I grew up on a quiet old street in Glenview, Illinois, a northern suburb of Chicago, with my chocolatier-turned-homemaker-turned-school-social-worker mom, clarinetist dad, and older sister, whose name is Jenna, but for as long as I can remember we have called each other “Stoopie,” which is possibly short for “stupid,” but neither of us can remember. We had a rotating selection of goldfish, a couple of Westies named Polly and Phydo, and because I was a textbook kid of the ’90s in suburban America, a Furby and a gaggle of Tamagotchis.
I went to public school and played AYSO soccer. My childhood smelled of normalcy and Fruit by the Foot.
During our summers, Stoopie and I regularly walked down the street to our neighbor Emily’s house, where we would pee in her pool, sneeze about her pet bunny, and eat many many Town House crackers. Our evenings were spent with my mom on the lawn of Ravinia, where my dad played his concerts with the Chicago Symphony. On a good night, I would demolish a baloney Lunchable and chocolate ice cream from the carousel-shaped parlor long before the trumpet calls from Beethoven’s Leonore Overtures played over the loudspeaker to signify that the concert was about to start. On a mediocre night, everything would be the same, except my Lunchable would be turkey. At intermission, I changed into footie pajamas, and the chances were slim that I would still be awake for the final movement.
When my dad got time off from the orchestra, he and my mom and Stoop and I would pile into our white station wagon to vacation at Lake Lawn Resort in Lake Delavan, Wisconsin. Our resort of choice was a rustic sprawling lodge that had a very large great room, perfect for somersaults, and the snappiest breakfast buffet sausages that were perfect for sopping up syrup. Our drive there always required a stop in Richmond, Illinois, at Anderson’s Candy Shop, a creaky Victorian house that sold nuggets of nougat, marzipan, and caramel dipped in thick layers of chocolate. Each one came in its own wax paper bag, blue letters for dark chocolate, red letters for milk. Dark chocolate-covered marzipan was Stoop’s bar of choice; milk chocolate- covered marzipan was mine. And we would savor the life out of those things, taking little bite after little bite, making them last until they became gross and soggy.

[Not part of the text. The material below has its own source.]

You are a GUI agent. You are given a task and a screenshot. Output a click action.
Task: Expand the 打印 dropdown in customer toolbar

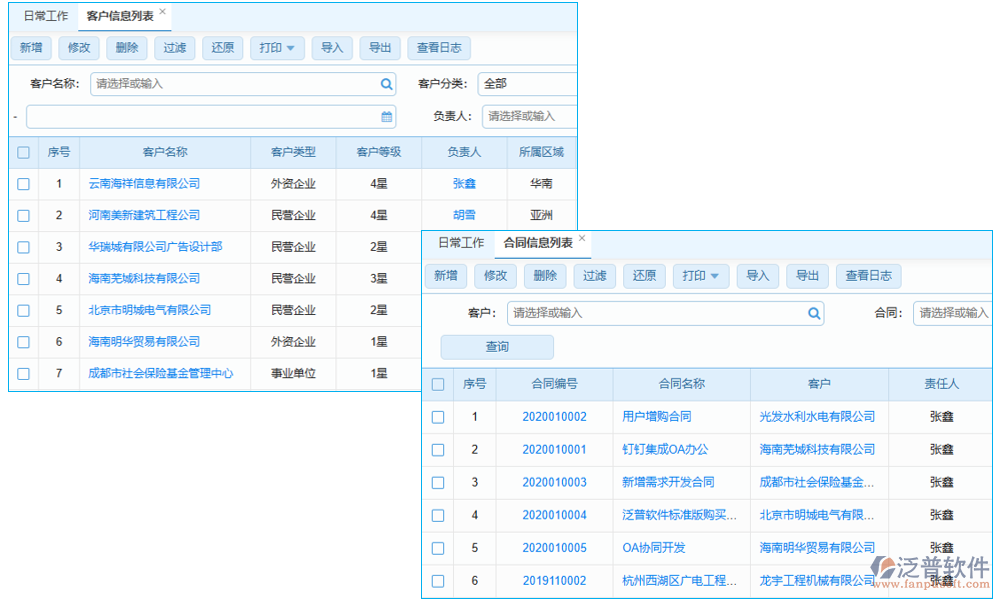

When we tired of the horses, mini golf, swimming pools, and lake activities at our resort, our parents drove us down some very dusty gravel roads to Dam Road Bears, which sat in the middle of cornfields. Dam Road Bears was a crowded, warm house filled with stuffed animals and real animals, and you could make your own teddy bear. This was at least five years before Build-A- Bear surfaced, and it was way more advanced. It required building joints for your bears, which were structured and pastel colored, and sewing each one by hand to seal in the stuffing that you’d just spent a while fluffing. Each step was demonstrated by a calm old woman who lived cozily in her house of teddy bears. As someone who regularly took Amy the Teddy Bear to preschool, it was a magical little place.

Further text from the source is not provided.